DATA ROWS:

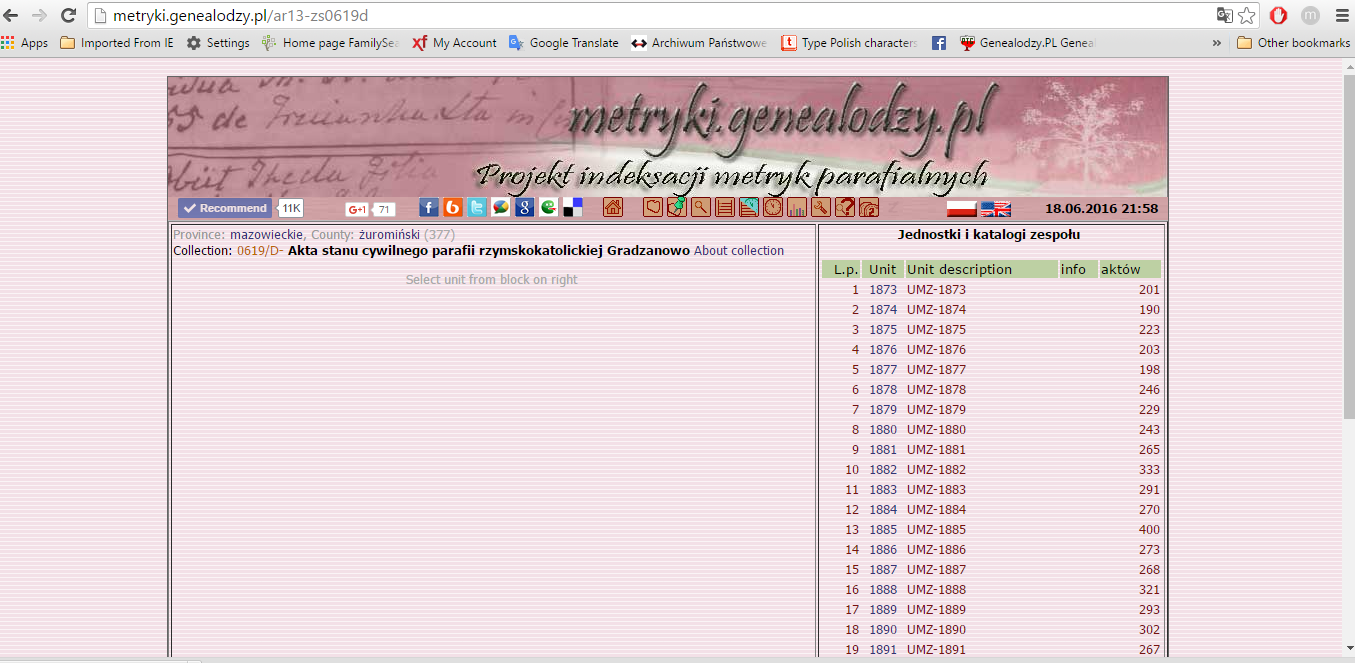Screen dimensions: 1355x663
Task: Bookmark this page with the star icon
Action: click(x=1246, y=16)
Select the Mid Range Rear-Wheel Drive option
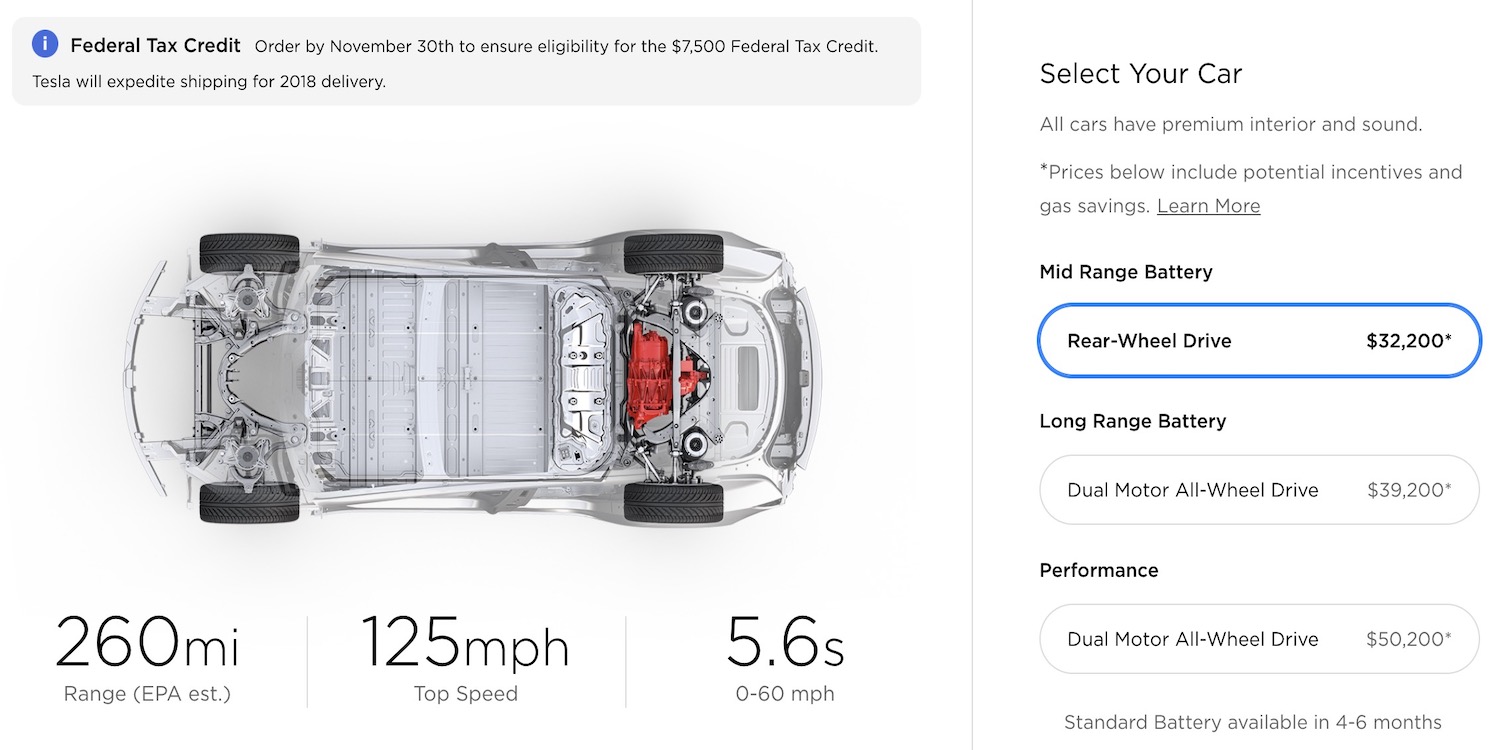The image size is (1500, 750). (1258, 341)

YOUR GOAL:
Please find every line above that contains the word "Rear" and copy each one. Case counts.

ANSWER FOR THIS EXERCISE:
Select the Mid Range Rear-Wheel Drive option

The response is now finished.